The Worst of Burning Man 2013
And while we love Burning Man, don't be fooled by the peace signs and hippie hugs -- this experience is not for the weak. Now that we've shaken off the dust and came back to reality, here are our worst moments of Burning Man 2013.
See also: The Best of Burning Man 2013
5. Getting to Black Rock City
For many, the 600 mile trip to the site took a full 24 hours. People's rides bail, cars break down, flights get delayed and shit always happens as your trying to make it home.
But the worst part was that when we arrived on Thursday evening, the gates were shut down. Officials said authorities had put us all on lock-down with no explanation; turns out they were at capacity and we couldn't enter until others left. That anticipation of waiting outside with no idea when we could get in, after all we had endured on the way there, was excruciating.
Curious Josh / LA Weekly The not so fabulous bathrooms
Burning Man has a "leave no trace" policy, with no trash cans available and attendees required to pick up after themselves. This includes the portable toilets which in previous years had been some of the nicest, cleanest shitters around.

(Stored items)

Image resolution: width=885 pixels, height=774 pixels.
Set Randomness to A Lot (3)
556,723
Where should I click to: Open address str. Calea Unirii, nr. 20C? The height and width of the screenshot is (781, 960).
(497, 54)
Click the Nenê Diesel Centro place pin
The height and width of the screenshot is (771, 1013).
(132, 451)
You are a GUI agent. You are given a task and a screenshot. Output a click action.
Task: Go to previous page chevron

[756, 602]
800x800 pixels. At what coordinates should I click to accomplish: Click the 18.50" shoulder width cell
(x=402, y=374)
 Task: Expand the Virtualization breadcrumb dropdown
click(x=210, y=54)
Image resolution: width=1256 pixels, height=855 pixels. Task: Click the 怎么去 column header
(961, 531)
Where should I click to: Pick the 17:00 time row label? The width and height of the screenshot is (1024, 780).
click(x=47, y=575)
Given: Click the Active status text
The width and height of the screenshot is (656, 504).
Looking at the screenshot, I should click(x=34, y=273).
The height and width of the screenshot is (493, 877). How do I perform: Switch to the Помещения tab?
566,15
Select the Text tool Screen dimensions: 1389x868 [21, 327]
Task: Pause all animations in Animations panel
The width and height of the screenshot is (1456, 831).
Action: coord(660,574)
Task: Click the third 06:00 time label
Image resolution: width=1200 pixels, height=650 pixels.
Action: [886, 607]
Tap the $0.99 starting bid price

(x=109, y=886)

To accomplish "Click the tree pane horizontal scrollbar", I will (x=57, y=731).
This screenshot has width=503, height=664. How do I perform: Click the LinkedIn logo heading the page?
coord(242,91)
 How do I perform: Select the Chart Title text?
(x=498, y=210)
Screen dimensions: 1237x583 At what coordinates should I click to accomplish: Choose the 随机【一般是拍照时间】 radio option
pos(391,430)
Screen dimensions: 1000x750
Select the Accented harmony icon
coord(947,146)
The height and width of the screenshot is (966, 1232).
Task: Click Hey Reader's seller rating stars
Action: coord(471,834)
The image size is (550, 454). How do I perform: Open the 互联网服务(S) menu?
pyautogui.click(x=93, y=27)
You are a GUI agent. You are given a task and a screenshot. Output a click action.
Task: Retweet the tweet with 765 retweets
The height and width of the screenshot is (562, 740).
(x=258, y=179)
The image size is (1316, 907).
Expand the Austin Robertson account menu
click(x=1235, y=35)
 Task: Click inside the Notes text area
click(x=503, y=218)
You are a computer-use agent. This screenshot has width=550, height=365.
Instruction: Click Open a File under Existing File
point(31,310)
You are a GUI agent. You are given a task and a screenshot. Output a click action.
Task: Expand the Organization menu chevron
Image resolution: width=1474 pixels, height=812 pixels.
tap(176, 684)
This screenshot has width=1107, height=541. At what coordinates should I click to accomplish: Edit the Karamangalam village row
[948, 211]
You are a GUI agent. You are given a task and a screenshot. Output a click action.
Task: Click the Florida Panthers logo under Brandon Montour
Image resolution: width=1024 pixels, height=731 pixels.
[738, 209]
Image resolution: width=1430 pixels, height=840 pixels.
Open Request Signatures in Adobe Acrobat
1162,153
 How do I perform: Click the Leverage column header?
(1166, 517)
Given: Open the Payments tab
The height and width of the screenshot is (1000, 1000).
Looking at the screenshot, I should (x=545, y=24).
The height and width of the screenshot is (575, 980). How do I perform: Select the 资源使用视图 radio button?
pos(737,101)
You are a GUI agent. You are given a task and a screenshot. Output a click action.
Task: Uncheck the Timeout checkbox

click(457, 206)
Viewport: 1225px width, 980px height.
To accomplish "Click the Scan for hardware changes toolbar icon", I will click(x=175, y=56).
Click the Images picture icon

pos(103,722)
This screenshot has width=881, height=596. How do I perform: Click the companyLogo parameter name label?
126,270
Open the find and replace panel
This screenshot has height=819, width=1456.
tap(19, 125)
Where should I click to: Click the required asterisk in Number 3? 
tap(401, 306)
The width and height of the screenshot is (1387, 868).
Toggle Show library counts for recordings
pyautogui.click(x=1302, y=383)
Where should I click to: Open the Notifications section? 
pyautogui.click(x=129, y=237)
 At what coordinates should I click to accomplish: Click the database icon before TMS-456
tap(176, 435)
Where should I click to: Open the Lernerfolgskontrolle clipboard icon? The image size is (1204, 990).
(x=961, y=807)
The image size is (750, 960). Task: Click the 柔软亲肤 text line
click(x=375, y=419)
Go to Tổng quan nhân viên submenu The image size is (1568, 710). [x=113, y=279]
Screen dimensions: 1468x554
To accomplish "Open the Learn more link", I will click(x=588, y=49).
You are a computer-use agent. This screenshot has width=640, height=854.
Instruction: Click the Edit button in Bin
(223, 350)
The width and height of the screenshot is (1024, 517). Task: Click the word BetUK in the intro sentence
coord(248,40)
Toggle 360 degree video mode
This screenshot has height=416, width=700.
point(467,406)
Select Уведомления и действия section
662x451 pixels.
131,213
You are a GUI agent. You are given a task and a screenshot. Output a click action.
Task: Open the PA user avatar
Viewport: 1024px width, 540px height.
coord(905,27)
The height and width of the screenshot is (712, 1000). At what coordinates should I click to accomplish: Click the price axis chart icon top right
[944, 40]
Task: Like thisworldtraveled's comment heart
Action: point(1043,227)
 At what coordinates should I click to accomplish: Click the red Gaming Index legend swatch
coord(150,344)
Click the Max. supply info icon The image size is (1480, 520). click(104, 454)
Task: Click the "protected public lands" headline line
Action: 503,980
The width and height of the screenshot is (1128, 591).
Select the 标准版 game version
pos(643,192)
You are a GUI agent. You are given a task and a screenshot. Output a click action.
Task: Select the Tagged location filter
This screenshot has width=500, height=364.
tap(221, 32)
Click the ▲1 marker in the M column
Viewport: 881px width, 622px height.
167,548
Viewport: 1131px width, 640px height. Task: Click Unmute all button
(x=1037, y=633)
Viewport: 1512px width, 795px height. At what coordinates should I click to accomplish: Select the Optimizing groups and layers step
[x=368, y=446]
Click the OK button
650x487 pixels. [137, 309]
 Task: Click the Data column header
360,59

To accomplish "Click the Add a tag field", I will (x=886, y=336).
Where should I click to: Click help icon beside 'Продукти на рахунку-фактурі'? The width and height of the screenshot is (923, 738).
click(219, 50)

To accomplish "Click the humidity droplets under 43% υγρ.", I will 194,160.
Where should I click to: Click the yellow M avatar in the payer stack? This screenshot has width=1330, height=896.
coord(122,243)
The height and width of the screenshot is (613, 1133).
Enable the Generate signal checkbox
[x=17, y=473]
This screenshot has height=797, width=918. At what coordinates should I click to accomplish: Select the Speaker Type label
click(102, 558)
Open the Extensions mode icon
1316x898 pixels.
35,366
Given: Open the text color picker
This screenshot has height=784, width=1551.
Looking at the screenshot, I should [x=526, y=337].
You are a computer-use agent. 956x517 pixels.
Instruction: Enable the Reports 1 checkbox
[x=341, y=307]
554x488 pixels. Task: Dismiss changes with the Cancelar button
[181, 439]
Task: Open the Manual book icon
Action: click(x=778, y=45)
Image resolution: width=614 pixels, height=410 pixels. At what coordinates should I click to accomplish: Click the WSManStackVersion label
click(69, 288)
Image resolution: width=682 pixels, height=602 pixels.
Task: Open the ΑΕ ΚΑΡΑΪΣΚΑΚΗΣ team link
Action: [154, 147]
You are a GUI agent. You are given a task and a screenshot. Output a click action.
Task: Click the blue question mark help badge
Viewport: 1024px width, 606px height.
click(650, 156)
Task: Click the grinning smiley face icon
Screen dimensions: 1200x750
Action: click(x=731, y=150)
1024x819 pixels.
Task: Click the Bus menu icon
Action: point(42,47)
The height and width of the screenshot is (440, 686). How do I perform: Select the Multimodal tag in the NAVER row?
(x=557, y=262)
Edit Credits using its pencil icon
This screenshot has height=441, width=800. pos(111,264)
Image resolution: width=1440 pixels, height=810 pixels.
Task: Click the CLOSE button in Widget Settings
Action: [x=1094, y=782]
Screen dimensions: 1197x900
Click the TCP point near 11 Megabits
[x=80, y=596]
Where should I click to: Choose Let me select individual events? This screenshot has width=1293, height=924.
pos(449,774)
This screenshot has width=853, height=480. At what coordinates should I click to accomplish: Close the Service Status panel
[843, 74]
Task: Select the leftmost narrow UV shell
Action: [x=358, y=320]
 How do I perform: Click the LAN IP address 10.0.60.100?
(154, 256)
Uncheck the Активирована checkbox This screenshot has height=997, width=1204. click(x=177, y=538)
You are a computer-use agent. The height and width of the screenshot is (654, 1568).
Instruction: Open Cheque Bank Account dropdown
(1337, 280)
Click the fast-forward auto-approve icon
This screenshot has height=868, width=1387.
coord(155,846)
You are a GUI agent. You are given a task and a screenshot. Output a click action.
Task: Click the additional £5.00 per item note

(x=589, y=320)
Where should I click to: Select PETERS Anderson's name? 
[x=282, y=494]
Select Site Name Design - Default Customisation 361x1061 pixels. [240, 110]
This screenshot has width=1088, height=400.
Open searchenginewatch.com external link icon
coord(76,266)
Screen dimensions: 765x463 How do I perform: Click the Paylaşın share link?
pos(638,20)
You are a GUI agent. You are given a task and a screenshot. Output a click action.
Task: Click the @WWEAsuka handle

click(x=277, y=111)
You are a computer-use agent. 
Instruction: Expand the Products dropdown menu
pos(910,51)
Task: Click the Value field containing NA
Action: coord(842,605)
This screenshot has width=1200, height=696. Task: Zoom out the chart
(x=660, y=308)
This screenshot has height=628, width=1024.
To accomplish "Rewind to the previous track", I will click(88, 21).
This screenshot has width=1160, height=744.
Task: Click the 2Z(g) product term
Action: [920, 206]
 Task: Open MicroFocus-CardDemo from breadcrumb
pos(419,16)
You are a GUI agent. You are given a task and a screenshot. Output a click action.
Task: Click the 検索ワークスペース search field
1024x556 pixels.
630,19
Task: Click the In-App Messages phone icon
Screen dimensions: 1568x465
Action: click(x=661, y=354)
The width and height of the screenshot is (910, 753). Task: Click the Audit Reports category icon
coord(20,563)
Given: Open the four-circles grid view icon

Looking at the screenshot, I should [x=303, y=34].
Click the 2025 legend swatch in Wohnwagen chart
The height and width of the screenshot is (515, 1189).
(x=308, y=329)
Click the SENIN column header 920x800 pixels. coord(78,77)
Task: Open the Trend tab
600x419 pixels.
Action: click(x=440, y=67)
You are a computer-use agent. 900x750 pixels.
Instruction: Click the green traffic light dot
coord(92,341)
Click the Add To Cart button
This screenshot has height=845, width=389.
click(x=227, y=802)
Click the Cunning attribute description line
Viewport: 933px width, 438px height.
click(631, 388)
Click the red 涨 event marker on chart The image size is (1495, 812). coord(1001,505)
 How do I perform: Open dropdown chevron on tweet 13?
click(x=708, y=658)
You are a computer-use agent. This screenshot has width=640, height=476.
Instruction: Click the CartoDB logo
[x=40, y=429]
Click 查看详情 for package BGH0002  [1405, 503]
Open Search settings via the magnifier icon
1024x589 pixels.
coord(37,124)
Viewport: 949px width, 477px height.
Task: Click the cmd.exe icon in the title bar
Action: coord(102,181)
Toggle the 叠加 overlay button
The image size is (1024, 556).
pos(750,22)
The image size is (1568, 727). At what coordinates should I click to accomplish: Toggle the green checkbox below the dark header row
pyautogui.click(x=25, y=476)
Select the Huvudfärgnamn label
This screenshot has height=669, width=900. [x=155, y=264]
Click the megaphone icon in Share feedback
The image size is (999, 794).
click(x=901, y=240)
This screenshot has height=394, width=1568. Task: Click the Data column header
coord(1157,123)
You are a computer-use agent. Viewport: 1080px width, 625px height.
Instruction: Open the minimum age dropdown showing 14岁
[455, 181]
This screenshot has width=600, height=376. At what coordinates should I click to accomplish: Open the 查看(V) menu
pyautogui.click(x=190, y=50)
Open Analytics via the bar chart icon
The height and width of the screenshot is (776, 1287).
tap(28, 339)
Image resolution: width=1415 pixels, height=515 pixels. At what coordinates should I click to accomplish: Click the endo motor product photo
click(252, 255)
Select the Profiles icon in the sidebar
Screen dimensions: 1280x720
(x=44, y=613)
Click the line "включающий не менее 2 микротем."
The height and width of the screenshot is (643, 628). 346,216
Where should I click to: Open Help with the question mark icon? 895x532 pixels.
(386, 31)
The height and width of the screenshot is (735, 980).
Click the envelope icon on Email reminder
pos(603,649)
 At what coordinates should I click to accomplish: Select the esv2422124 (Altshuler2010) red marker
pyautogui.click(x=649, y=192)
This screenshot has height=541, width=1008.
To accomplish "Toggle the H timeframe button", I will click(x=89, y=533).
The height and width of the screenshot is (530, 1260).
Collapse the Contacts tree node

### PARTS OF THE EXERCISE
(1) Summarize the Burning Man 2013 article in two sentences.
(2) Transcribe the Burning Man 2013 article between "But the worst" and "there, was excruciating.", inclusive.

### TASK-BY-TASK SOLUTIONS
(1) The article counts down its worst moments of Burning Man 2013, beginning with the trip to Black Rock City, which took many people a full 24 hours and ended with the gates shut on Thursday evening because the site was at capacity. It then turns to the bathrooms, noting that the event's "leave no trace" policy covers the portable toilets, which in previous years had been some of the cleanest around.

(2)
But the worst part was that when we arrived on Thursday evening, the gates were shut down. Officials said authorities had put us all on lock-down with no explanation; turns out they were at capacity and we couldn't enter until others left. That anticipation of waiting outside with no idea when we could get in, after all we had endured on the way there, was excruciating.